Directions for this task | Copy all of the material below word for word, keeping every line as it appears.

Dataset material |
====

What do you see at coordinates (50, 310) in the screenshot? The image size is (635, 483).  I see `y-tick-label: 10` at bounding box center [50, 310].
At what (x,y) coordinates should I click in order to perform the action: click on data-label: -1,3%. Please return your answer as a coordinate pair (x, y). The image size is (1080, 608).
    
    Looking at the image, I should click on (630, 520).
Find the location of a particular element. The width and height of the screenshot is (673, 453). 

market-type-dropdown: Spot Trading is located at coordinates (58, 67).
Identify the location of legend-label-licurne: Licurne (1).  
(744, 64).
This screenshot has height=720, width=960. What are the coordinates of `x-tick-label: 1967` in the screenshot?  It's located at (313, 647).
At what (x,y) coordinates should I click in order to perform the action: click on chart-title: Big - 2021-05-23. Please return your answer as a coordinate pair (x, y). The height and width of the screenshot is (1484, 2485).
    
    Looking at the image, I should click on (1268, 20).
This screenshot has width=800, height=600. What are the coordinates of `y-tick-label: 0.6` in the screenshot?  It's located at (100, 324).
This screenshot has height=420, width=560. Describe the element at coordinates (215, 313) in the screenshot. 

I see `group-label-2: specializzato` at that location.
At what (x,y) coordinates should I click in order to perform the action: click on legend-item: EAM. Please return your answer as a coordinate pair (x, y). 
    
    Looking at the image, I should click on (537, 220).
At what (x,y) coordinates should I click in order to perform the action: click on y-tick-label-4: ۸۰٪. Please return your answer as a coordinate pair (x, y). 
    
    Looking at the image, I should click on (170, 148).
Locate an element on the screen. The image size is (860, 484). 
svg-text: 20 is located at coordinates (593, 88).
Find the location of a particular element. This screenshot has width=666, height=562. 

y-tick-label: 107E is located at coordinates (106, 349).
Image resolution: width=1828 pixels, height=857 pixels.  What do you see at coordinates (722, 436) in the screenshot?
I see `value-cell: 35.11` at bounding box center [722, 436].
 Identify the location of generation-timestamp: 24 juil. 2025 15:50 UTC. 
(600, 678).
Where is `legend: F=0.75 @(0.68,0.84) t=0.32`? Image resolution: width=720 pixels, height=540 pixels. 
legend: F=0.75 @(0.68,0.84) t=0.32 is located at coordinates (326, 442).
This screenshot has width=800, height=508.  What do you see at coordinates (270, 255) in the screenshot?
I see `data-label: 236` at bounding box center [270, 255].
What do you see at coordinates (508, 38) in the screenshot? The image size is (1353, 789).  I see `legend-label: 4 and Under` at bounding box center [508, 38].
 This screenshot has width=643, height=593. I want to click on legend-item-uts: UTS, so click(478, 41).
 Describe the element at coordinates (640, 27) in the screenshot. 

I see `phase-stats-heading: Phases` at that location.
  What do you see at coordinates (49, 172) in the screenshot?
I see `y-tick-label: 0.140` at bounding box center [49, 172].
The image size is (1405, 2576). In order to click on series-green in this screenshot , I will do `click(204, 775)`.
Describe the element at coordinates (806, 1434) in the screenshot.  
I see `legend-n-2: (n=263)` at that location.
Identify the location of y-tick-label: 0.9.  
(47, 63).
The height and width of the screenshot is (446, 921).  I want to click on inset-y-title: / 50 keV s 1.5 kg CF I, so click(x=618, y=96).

====

Finished task |
What do you see at coordinates (50, 310) in the screenshot? The image size is (635, 483).  I see `y-tick-label: 10` at bounding box center [50, 310].
At what (x,y) coordinates should I click in order to perform the action: click on data-label: -1,3%. Please return your answer as a coordinate pair (x, y). The image size is (1080, 608).
    
    Looking at the image, I should click on (630, 520).
Find the location of a particular element. The width and height of the screenshot is (673, 453). 

market-type-dropdown: Spot Trading is located at coordinates (58, 67).
Identify the location of legend-label-licurne: Licurne (1).  
(744, 64).
This screenshot has height=720, width=960. What are the coordinates of `x-tick-label: 1967` in the screenshot?  It's located at (313, 647).
At what (x,y) coordinates should I click in order to perform the action: click on chart-title: Big - 2021-05-23. Please return your answer as a coordinate pair (x, y). The height and width of the screenshot is (1484, 2485).
    
    Looking at the image, I should click on (1268, 20).
This screenshot has width=800, height=600. What are the coordinates of `y-tick-label: 0.6` in the screenshot?  It's located at (100, 324).
This screenshot has height=420, width=560. Describe the element at coordinates (215, 313) in the screenshot. 

I see `group-label-2: specializzato` at that location.
At what (x,y) coordinates should I click in order to perform the action: click on legend-item: EAM. Please return your answer as a coordinate pair (x, y). 
    
    Looking at the image, I should click on (537, 220).
At what (x,y) coordinates should I click in order to perform the action: click on y-tick-label-4: ۸۰٪. Please return your answer as a coordinate pair (x, y). 
    
    Looking at the image, I should click on (170, 148).
Locate an element on the screen. The image size is (860, 484). 
svg-text: 20 is located at coordinates (593, 88).
Find the location of a particular element. This screenshot has width=666, height=562. 

y-tick-label: 107E is located at coordinates (106, 349).
Image resolution: width=1828 pixels, height=857 pixels.  What do you see at coordinates (722, 436) in the screenshot?
I see `value-cell: 35.11` at bounding box center [722, 436].
 Identify the location of generation-timestamp: 24 juil. 2025 15:50 UTC. 
(600, 678).
Where is `legend: F=0.75 @(0.68,0.84) t=0.32`? Image resolution: width=720 pixels, height=540 pixels. 
legend: F=0.75 @(0.68,0.84) t=0.32 is located at coordinates (326, 442).
This screenshot has width=800, height=508.  What do you see at coordinates (270, 255) in the screenshot?
I see `data-label: 236` at bounding box center [270, 255].
What do you see at coordinates (508, 38) in the screenshot? The image size is (1353, 789).  I see `legend-label: 4 and Under` at bounding box center [508, 38].
 This screenshot has width=643, height=593. I want to click on legend-item-uts: UTS, so click(478, 41).
 Describe the element at coordinates (640, 27) in the screenshot. 

I see `phase-stats-heading: Phases` at that location.
  What do you see at coordinates (49, 172) in the screenshot?
I see `y-tick-label: 0.140` at bounding box center [49, 172].
The image size is (1405, 2576). In order to click on series-green in this screenshot , I will do `click(204, 775)`.
Describe the element at coordinates (806, 1434) in the screenshot.  
I see `legend-n-2: (n=263)` at that location.
Identify the location of y-tick-label: 0.9.  
(47, 63).
The height and width of the screenshot is (446, 921).  I want to click on inset-y-title: / 50 keV s 1.5 kg CF I, so click(x=618, y=96).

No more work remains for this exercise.